**SOURCE RECORDS**

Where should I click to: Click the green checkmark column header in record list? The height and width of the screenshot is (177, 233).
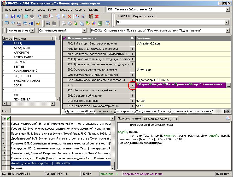tap(8, 119)
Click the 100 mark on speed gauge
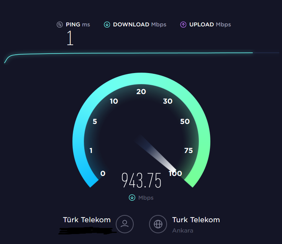Image resolution: width=282 pixels, height=244 pixels. pyautogui.click(x=175, y=174)
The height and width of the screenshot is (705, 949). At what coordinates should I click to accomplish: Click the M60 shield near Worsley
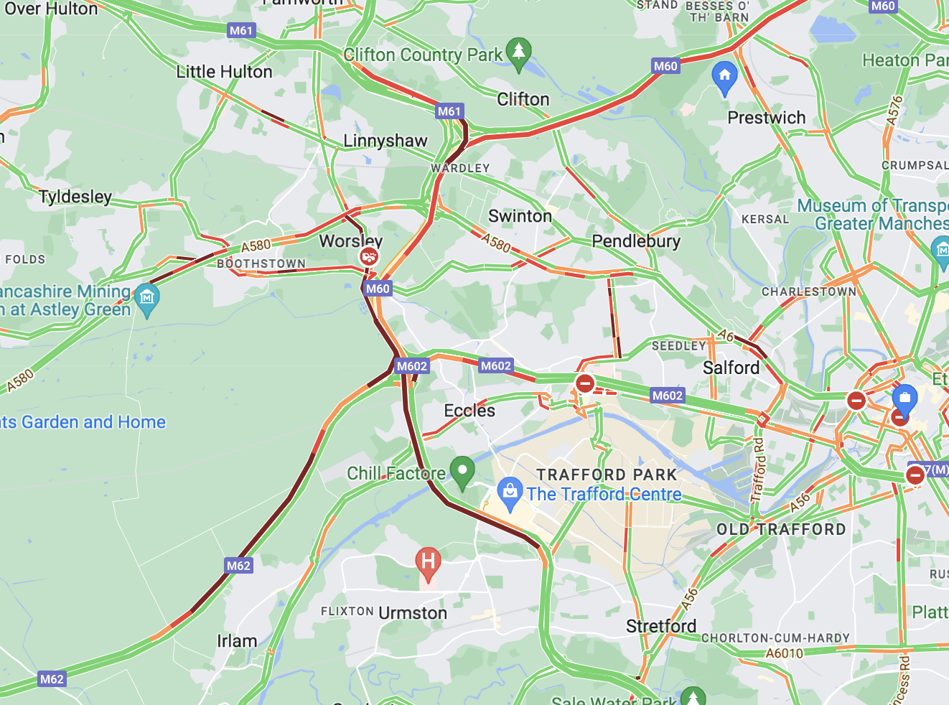[x=378, y=289]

**DIRECTIVE**
Report every line above that contains the word "screenshot".

**EXERCISE SOLUTION**
Where should I click to: Click the green checkmark column header in record list? The height and width of the screenshot is (177, 233).
The height and width of the screenshot is (705, 949). At what coordinates should I click to accomplish: Click the M60 shield near Worsley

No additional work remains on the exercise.